Work instruction = Every line of the listing below needs to be reproduced exactly.
────────────────────────────────────────
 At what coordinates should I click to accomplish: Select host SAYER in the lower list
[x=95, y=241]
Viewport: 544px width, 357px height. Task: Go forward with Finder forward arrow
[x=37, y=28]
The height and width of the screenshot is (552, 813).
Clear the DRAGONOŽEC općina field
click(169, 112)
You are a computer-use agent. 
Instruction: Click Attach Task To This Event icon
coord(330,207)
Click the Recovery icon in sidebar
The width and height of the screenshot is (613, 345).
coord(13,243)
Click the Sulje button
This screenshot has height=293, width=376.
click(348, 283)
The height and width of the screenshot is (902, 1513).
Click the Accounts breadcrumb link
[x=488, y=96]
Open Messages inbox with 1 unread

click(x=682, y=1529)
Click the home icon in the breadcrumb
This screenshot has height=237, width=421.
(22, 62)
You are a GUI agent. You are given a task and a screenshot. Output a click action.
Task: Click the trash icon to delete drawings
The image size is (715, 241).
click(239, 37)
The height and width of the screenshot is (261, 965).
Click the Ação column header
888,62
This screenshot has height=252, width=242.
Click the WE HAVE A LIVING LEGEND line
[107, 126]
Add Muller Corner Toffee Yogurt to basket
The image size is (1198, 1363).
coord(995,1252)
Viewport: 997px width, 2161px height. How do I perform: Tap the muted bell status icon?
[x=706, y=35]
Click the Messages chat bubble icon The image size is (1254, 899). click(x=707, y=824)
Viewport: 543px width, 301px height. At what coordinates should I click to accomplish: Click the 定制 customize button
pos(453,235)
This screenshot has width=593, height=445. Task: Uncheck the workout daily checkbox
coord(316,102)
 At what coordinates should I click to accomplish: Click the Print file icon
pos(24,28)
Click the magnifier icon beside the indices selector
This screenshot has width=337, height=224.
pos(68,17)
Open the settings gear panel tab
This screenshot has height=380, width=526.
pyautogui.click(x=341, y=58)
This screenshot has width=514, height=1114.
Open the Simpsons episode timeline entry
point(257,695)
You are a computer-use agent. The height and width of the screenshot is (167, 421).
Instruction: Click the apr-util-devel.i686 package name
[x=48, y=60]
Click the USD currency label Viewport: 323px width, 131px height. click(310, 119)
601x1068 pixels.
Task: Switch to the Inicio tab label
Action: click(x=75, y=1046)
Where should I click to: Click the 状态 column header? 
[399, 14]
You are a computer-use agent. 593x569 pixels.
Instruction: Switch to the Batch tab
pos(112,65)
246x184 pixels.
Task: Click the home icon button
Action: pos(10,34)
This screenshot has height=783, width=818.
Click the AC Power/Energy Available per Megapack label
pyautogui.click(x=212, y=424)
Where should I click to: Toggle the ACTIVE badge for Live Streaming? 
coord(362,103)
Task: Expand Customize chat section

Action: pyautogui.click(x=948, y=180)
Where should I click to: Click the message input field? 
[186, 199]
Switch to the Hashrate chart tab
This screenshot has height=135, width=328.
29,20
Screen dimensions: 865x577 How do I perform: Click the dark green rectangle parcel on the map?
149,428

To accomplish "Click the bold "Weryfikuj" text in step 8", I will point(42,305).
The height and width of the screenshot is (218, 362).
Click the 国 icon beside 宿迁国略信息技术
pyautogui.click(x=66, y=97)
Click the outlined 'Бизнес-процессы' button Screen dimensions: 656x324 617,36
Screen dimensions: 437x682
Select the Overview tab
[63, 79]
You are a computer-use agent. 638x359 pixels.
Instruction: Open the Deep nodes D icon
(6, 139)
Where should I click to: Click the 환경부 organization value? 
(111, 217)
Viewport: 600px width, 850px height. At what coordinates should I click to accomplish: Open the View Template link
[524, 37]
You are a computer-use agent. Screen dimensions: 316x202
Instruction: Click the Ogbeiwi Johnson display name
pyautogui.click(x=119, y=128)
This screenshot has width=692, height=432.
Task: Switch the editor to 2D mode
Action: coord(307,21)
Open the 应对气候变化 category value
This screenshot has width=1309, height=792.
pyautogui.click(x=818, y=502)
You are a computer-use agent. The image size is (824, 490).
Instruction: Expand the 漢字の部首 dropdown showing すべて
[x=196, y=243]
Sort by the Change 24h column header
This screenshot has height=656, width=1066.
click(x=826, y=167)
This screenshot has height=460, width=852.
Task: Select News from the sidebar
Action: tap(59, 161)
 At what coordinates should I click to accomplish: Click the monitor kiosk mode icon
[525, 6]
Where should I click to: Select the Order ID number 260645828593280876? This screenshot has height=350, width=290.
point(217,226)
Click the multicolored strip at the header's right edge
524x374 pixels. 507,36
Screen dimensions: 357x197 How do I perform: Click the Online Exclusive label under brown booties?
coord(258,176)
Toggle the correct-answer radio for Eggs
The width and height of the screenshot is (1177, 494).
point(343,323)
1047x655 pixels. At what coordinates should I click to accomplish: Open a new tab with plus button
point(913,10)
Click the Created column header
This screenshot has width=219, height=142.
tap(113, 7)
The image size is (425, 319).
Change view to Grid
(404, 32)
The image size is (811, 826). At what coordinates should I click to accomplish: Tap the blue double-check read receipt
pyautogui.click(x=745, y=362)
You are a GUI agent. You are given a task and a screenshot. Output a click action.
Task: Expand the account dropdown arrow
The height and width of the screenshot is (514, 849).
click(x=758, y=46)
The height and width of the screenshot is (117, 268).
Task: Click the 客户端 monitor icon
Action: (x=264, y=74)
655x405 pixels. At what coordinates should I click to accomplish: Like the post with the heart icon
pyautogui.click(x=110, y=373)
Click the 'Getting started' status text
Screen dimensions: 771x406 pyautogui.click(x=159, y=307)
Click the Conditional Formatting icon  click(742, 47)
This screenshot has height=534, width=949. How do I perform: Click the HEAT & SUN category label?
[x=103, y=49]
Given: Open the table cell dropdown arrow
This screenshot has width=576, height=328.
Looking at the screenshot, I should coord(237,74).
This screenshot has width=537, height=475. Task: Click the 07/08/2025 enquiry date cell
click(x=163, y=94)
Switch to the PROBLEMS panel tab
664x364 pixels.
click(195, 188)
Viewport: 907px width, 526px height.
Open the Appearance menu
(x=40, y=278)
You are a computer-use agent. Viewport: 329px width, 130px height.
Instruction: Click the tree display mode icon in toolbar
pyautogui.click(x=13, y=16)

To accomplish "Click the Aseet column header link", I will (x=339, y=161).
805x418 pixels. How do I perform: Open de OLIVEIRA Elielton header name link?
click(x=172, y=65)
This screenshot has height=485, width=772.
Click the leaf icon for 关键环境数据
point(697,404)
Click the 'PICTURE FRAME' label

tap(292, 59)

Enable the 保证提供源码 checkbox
────────────────────────────────────────
Response to this exercise =
 At what coordinates should I click to accomplish: Select host SAYER in the lower list
[x=95, y=241]
Viewport: 544px width, 357px height. Task: Go forward with Finder forward arrow
[x=37, y=28]
The height and width of the screenshot is (552, 813).
Clear the DRAGONOŽEC općina field
click(169, 112)
You are a computer-use agent. 
Instruction: Click Attach Task To This Event icon
coord(330,207)
Click the Recovery icon in sidebar
The width and height of the screenshot is (613, 345).
coord(13,243)
Click the Sulje button
This screenshot has height=293, width=376.
click(348, 283)
The height and width of the screenshot is (902, 1513).
Click the Accounts breadcrumb link
[x=488, y=96]
Open Messages inbox with 1 unread

click(x=682, y=1529)
Click the home icon in the breadcrumb
This screenshot has height=237, width=421.
(22, 62)
You are a GUI agent. You are given a task and a screenshot. Output a click action.
Task: Click the trash icon to delete drawings
The image size is (715, 241).
click(239, 37)
The height and width of the screenshot is (261, 965).
Click the Ação column header
888,62
This screenshot has height=252, width=242.
Click the WE HAVE A LIVING LEGEND line
[107, 126]
Add Muller Corner Toffee Yogurt to basket
The image size is (1198, 1363).
coord(995,1252)
Viewport: 997px width, 2161px height. How do I perform: Tap the muted bell status icon?
[x=706, y=35]
Click the Messages chat bubble icon The image size is (1254, 899). click(x=707, y=824)
Viewport: 543px width, 301px height. At what coordinates should I click to accomplish: Click the 定制 customize button
pos(453,235)
This screenshot has width=593, height=445. Task: Uncheck the workout daily checkbox
coord(316,102)
 At what coordinates should I click to accomplish: Click the Print file icon
pos(24,28)
Click the magnifier icon beside the indices selector
This screenshot has width=337, height=224.
pos(68,17)
Open the settings gear panel tab
This screenshot has height=380, width=526.
pyautogui.click(x=341, y=58)
This screenshot has width=514, height=1114.
Open the Simpsons episode timeline entry
point(257,695)
You are a computer-use agent. The height and width of the screenshot is (167, 421).
Instruction: Click the apr-util-devel.i686 package name
[x=48, y=60]
Click the USD currency label Viewport: 323px width, 131px height. click(310, 119)
601x1068 pixels.
Task: Switch to the Inicio tab label
Action: click(x=75, y=1046)
Where should I click to: Click the 状态 column header? 
[399, 14]
You are a computer-use agent. 593x569 pixels.
Instruction: Switch to the Batch tab
pos(112,65)
246x184 pixels.
Task: Click the home icon button
Action: pos(10,34)
This screenshot has height=783, width=818.
Click the AC Power/Energy Available per Megapack label
pyautogui.click(x=212, y=424)
Where should I click to: Toggle the ACTIVE badge for Live Streaming? 
coord(362,103)
Task: Expand Customize chat section

Action: pyautogui.click(x=948, y=180)
Where should I click to: Click the message input field? 
[186, 199]
Switch to the Hashrate chart tab
This screenshot has height=135, width=328.
29,20
Screen dimensions: 865x577 How do I perform: Click the dark green rectangle parcel on the map?
149,428

To accomplish "Click the bold "Weryfikuj" text in step 8", I will point(42,305).
The height and width of the screenshot is (218, 362).
Click the 国 icon beside 宿迁国略信息技术
pyautogui.click(x=66, y=97)
Click the outlined 'Бизнес-процессы' button Screen dimensions: 656x324 617,36
Screen dimensions: 437x682
Select the Overview tab
[63, 79]
You are a computer-use agent. 638x359 pixels.
Instruction: Open the Deep nodes D icon
(6, 139)
Where should I click to: Click the 환경부 organization value? 
(111, 217)
Viewport: 600px width, 850px height. At what coordinates should I click to accomplish: Open the View Template link
[524, 37]
You are a computer-use agent. Screen dimensions: 316x202
Instruction: Click the Ogbeiwi Johnson display name
pyautogui.click(x=119, y=128)
This screenshot has width=692, height=432.
Task: Switch the editor to 2D mode
Action: coord(307,21)
Open the 应对气候变化 category value
This screenshot has width=1309, height=792.
pyautogui.click(x=818, y=502)
You are a computer-use agent. The image size is (824, 490).
Instruction: Expand the 漢字の部首 dropdown showing すべて
[x=196, y=243]
Sort by the Change 24h column header
This screenshot has height=656, width=1066.
click(x=826, y=167)
This screenshot has height=460, width=852.
Task: Select News from the sidebar
Action: tap(59, 161)
 At what coordinates should I click to accomplish: Click the monitor kiosk mode icon
[525, 6]
Where should I click to: Select the Order ID number 260645828593280876? This screenshot has height=350, width=290.
point(217,226)
Click the multicolored strip at the header's right edge
524x374 pixels. 507,36
Screen dimensions: 357x197 How do I perform: Click the Online Exclusive label under brown booties?
coord(258,176)
Toggle the correct-answer radio for Eggs
The width and height of the screenshot is (1177, 494).
point(343,323)
1047x655 pixels. At what coordinates should I click to accomplish: Open a new tab with plus button
point(913,10)
Click the Created column header
This screenshot has width=219, height=142.
tap(113, 7)
The image size is (425, 319).
Change view to Grid
(404, 32)
The image size is (811, 826). At what coordinates should I click to accomplish: Tap the blue double-check read receipt
pyautogui.click(x=745, y=362)
You are a GUI agent. You are given a task and a screenshot. Output a click action.
Task: Expand the account dropdown arrow
The height and width of the screenshot is (514, 849).
click(x=758, y=46)
The height and width of the screenshot is (117, 268).
Task: Click the 客户端 monitor icon
Action: (x=264, y=74)
655x405 pixels. At what coordinates should I click to accomplish: Like the post with the heart icon
pyautogui.click(x=110, y=373)
Click the 'Getting started' status text
Screen dimensions: 771x406 pyautogui.click(x=159, y=307)
Click the Conditional Formatting icon  click(742, 47)
This screenshot has height=534, width=949. How do I perform: Click the HEAT & SUN category label?
[x=103, y=49]
Given: Open the table cell dropdown arrow
This screenshot has width=576, height=328.
Looking at the screenshot, I should coord(237,74).
This screenshot has width=537, height=475. Task: Click the 07/08/2025 enquiry date cell
click(x=163, y=94)
Switch to the PROBLEMS panel tab
664x364 pixels.
click(195, 188)
Viewport: 907px width, 526px height.
Open the Appearance menu
(x=40, y=278)
You are a computer-use agent. Viewport: 329px width, 130px height.
Instruction: Click the tree display mode icon in toolbar
pyautogui.click(x=13, y=16)

To accomplish "Click the Aseet column header link", I will (x=339, y=161).
805x418 pixels. How do I perform: Open de OLIVEIRA Elielton header name link?
click(x=172, y=65)
This screenshot has height=485, width=772.
Click the leaf icon for 关键环境数据
point(697,404)
Click the 'PICTURE FRAME' label

tap(292, 59)

Enable the 保证提供源码 checkbox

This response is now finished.